> [Problem to solve]:
Starting at the line that contains "612x418 pixels. How", write out every line through the end of the records below exactly as it appears, and leave out all pictures.

Data items:
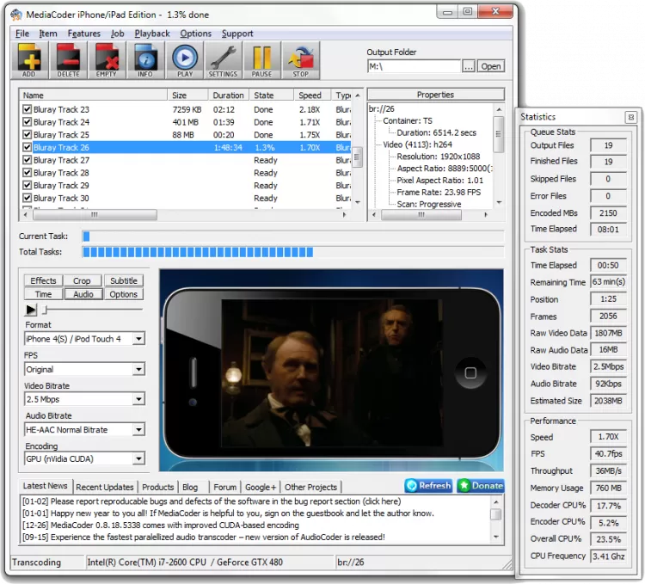Stop the job with the Stop icon
The height and width of the screenshot is (584, 645).
point(300,59)
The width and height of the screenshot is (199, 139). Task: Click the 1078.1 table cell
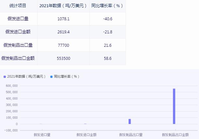coord(63,19)
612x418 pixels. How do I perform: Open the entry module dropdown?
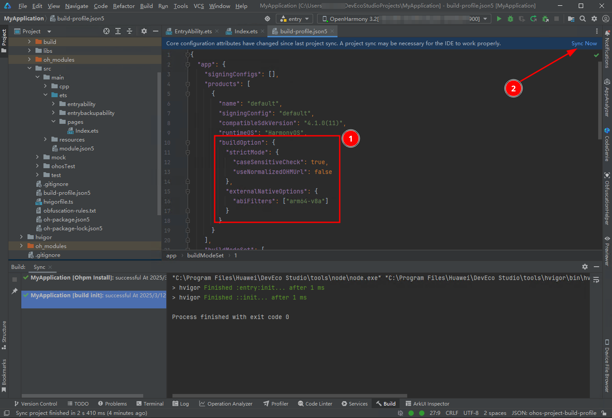pyautogui.click(x=294, y=19)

> [Your solution]:
612x418 pixels. How do I perform: Open the entry module dropdown?
pyautogui.click(x=294, y=19)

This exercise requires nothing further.